▶ _ACTIVITY_
Find the word "Collapse" below. Copy each line that has it.

Records contained in a dataset
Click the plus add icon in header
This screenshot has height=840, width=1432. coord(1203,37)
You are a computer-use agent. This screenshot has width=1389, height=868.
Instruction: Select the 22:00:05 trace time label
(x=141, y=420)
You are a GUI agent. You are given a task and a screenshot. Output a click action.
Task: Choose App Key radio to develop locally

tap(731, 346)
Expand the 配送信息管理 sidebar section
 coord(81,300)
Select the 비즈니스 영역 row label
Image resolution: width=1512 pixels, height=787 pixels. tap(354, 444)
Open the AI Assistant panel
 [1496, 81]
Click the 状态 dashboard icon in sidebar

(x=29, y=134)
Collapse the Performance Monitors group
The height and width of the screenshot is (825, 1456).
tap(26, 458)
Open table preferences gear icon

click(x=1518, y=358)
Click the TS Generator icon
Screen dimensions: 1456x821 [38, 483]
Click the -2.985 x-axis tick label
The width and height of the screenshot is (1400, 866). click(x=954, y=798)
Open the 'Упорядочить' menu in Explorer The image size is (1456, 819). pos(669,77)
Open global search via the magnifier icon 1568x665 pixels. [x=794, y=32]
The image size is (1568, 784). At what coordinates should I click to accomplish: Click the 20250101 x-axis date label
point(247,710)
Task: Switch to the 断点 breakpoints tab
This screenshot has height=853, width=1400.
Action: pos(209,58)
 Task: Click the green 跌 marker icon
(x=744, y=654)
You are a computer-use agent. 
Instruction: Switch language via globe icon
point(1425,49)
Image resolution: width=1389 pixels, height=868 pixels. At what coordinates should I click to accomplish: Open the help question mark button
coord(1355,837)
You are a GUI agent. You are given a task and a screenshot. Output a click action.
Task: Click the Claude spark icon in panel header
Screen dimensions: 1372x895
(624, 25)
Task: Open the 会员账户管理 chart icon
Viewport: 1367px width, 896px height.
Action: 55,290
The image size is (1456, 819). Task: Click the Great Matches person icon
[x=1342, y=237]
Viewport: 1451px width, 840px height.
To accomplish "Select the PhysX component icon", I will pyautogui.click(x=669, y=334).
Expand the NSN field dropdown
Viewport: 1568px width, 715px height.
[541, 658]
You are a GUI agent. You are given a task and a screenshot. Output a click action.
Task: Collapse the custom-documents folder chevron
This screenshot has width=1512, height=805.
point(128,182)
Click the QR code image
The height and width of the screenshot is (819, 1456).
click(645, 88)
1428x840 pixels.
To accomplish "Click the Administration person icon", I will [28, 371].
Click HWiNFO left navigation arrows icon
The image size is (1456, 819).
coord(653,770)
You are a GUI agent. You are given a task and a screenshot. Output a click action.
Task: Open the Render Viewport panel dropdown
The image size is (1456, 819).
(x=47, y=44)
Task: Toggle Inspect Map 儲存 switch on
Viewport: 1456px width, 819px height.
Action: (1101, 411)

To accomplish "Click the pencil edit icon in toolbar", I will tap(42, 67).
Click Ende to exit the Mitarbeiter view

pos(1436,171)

▶ _SOLUTION BELOW_
Collapse the Performance Monitors group
Task: Collapse the custom-documents folder chevron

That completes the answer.